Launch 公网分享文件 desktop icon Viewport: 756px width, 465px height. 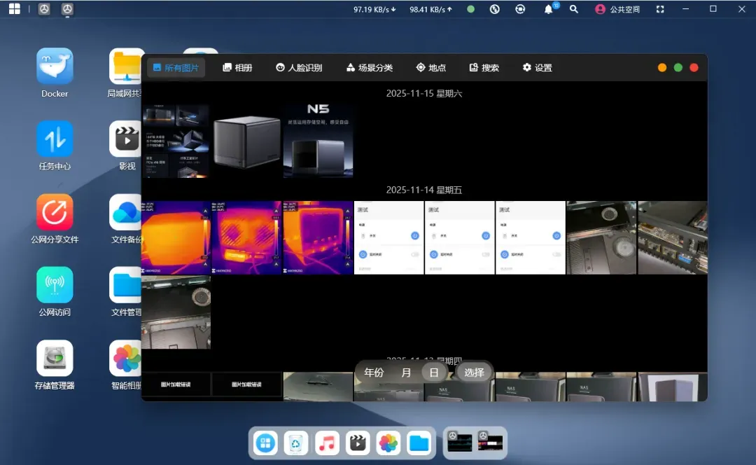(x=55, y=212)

··········

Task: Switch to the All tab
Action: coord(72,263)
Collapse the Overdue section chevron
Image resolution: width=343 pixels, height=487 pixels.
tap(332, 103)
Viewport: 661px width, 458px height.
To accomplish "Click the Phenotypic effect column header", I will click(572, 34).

··········

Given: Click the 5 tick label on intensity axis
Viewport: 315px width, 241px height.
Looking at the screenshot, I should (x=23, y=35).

··········

*YOUR ASSIGNMENT:* Gather all lines from the listing above in which "Click" occurs.

*RESPONSE FOR THIS EXERCISE:*
To accomplish "Click the Phenotypic effect column header", I will click(572, 34).
Given: Click the 5 tick label on intensity axis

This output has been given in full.